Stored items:
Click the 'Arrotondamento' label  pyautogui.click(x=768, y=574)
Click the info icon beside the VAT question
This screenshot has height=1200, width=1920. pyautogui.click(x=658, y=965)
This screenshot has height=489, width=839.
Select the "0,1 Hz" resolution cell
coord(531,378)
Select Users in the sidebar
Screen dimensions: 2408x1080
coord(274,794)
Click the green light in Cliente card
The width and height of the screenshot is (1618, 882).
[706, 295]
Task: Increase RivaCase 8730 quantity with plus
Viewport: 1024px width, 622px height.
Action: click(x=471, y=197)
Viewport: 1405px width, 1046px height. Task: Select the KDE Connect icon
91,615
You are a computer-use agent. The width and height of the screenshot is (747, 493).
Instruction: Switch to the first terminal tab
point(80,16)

**PROBLEM REQUIREMENTS**
Could you transcribe each entry exactly as it stands?

**WRITTEN REPLY**
Click the 'Arrotondamento' label  pyautogui.click(x=768, y=574)
Click the info icon beside the VAT question
This screenshot has height=1200, width=1920. pyautogui.click(x=658, y=965)
This screenshot has height=489, width=839.
Select the "0,1 Hz" resolution cell
coord(531,378)
Select Users in the sidebar
Screen dimensions: 2408x1080
coord(274,794)
Click the green light in Cliente card
The width and height of the screenshot is (1618, 882).
[706, 295]
Task: Increase RivaCase 8730 quantity with plus
Viewport: 1024px width, 622px height.
Action: click(x=471, y=197)
Viewport: 1405px width, 1046px height. Task: Select the KDE Connect icon
91,615
You are a computer-use agent. The width and height of the screenshot is (747, 493).
Instruction: Switch to the first terminal tab
point(80,16)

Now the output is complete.